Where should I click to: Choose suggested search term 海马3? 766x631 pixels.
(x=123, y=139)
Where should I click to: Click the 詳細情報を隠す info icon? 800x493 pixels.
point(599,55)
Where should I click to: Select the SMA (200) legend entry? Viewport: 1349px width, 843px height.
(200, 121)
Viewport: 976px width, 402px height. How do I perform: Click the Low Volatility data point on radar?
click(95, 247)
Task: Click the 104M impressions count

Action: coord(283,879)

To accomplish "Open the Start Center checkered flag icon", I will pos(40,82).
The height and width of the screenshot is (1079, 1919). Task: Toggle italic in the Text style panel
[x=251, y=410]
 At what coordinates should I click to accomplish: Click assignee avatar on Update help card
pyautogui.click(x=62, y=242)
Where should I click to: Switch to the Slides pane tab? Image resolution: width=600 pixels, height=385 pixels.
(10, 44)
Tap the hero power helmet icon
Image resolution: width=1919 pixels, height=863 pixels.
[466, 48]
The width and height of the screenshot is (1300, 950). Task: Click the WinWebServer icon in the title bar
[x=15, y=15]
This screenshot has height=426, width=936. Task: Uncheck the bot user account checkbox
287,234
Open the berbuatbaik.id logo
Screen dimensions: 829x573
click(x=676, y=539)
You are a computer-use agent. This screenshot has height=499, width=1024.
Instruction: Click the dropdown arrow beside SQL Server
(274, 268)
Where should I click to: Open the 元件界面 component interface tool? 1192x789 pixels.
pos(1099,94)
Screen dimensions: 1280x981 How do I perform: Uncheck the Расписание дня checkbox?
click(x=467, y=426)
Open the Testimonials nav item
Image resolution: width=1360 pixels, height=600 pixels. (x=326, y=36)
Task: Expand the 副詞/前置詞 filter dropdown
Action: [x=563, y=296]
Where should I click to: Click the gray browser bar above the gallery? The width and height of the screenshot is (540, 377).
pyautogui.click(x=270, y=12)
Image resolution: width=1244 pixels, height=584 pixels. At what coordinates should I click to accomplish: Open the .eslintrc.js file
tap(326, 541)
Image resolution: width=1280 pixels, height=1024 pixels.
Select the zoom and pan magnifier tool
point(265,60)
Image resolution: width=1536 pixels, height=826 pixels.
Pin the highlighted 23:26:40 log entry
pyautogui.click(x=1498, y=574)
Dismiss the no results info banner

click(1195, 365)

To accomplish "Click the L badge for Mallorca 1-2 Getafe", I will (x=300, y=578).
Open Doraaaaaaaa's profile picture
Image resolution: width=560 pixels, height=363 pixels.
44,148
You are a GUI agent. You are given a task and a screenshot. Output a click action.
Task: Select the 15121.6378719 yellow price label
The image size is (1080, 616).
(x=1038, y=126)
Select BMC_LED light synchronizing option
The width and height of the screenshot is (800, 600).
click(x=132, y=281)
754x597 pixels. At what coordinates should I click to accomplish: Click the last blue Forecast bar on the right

| WHAT NEEDS TO BE DONE |
Sift the data above for lines with "will", then copy each one.

| RESPONSE FOR THIS EXERCISE |
To accomplish "Open the Start Center checkered flag icon", I will pos(40,82).
To accomplish "Click the L badge for Mallorca 1-2 Getafe", I will (x=300, y=578).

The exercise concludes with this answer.